- PROBLEM STATEMENT
Retype, word for word, every line from the one holding "Task: Pick the" through the one holding "Instruction: Click the Ku's" in the entries below, both included, and only those lines.
══ SOURCE INFORMATION
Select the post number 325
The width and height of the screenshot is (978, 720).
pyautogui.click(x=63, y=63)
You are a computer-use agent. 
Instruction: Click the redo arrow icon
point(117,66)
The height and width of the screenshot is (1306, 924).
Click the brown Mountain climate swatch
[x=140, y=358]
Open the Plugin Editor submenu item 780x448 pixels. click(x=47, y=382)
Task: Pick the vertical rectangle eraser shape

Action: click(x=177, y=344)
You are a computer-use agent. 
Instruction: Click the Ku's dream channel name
════
══ SOURCE INFORMATION
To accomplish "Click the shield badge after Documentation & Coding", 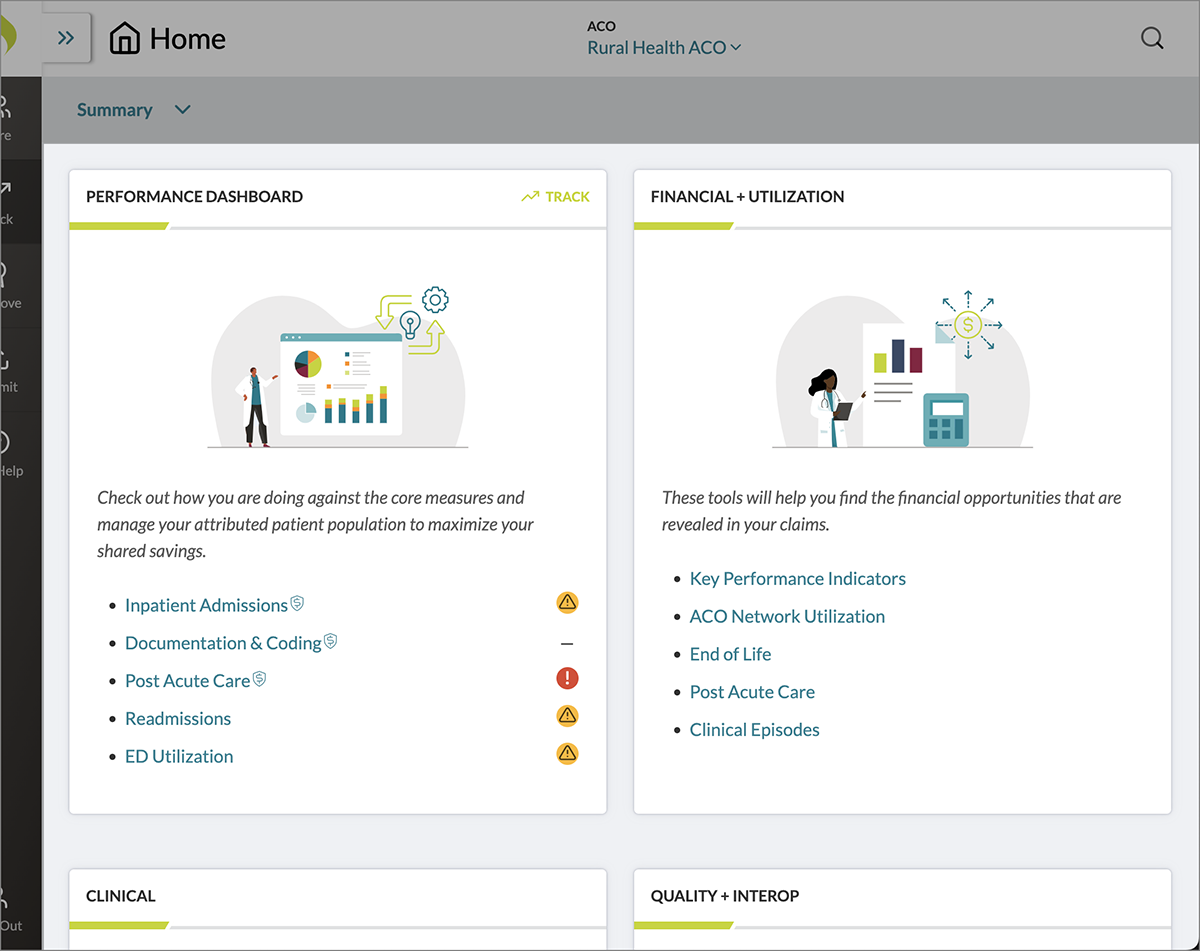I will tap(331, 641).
════
- ANSWER SECTION
Task: Pick the vertical rectangle eraser shape

Action: click(x=177, y=344)
You are a computer-use agent. 
Instruction: Click the Ku's dream channel name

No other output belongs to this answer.